With the Boy Scouts of America having lifted its blanket ban on openly gay adult leaders, some churches that sponsor scout troops are cutting ties with the organization — even though the BSA’s new policy does not require any church-affiliated troop to accept gay leadership.
The First Associate Reformed Presbyterian Church in Lancaster, S.C., sent a letter to parents last week announcing it would no longer sponsor a scout troop, ending a nearly 50-year relationship, reports WBTV of Charlotte, N.C. The letter, from church member and scout leader Buddy Lever, noted that homosexuality goes against the church’s beliefs, and it called the religious exemption in the new policy a “weak provision,” the TV station reports. Lever said staying with the BSA might open the church to lawsuits and eventually force it to accept gay leaders.
The Associate Reformed Presbyterian Church is a conservative denomination, separate from the generally LGBT-friendly Presbyterian Church (USA), although both trace their roots to 16th-century Scottish religious reformer John Knox.

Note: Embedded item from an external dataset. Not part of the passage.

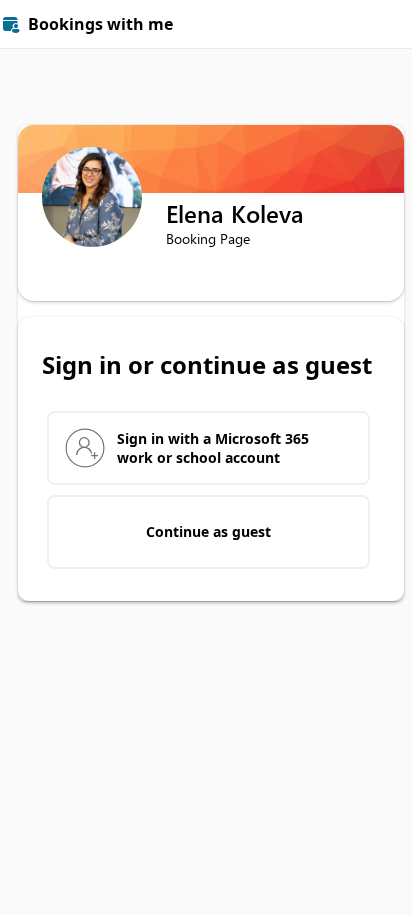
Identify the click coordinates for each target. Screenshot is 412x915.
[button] (388, 24)
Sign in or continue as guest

The South Carolina church will transition members of the scout troop to a Christian-oriented program called Trail Life USA, WBTV notes. Also, some neighboring Boy Scout troops have offered to accept members transferring from the church troop.
Meanwhile, the Roman Catholic bishop of Bismarck, N.D., has ordered churches in his diocese, which encompasses western North Dakota, to end any affiliation with the BSA, the Associated Press reports. “I cannot permit our Catholic institutions to accept and participate directly or indirectly in any organization which has policies and methods which contradict the authoritative moral teachings of the Catholic Church,” Bishop David Kagan wrote in a letter last week.
Churches within the diocese sponsor eight Boy Scout troops and Cub Scout packs, and they will now look for alternatives. “They will be working to find other charter organizations within those communities, and there will be a good chance they will be faith-based organizations,” Cory Wrolstad, a spokesman for the Boy Scouts’ Northern Lights Council in Bismarck, told the AP.
The other North Dakota Catholic diocese, based in Fargo, will continue to allow churches to sponsor BSA units, but its bishop, John Folda, told churches they should “select volunteers based on character and conduct consistent” with the church’s teachings, the AP notes.
Leaders of the Church of Jesus Christ of Latter-day Saints, popularly known as the Mormon Church, will be reexamining the church’s relationship with the BSA in a series of meetings this month. After the BSA adopted the new policy July 27, the church officials put out a statement saying they are “deeply troubled” by the move.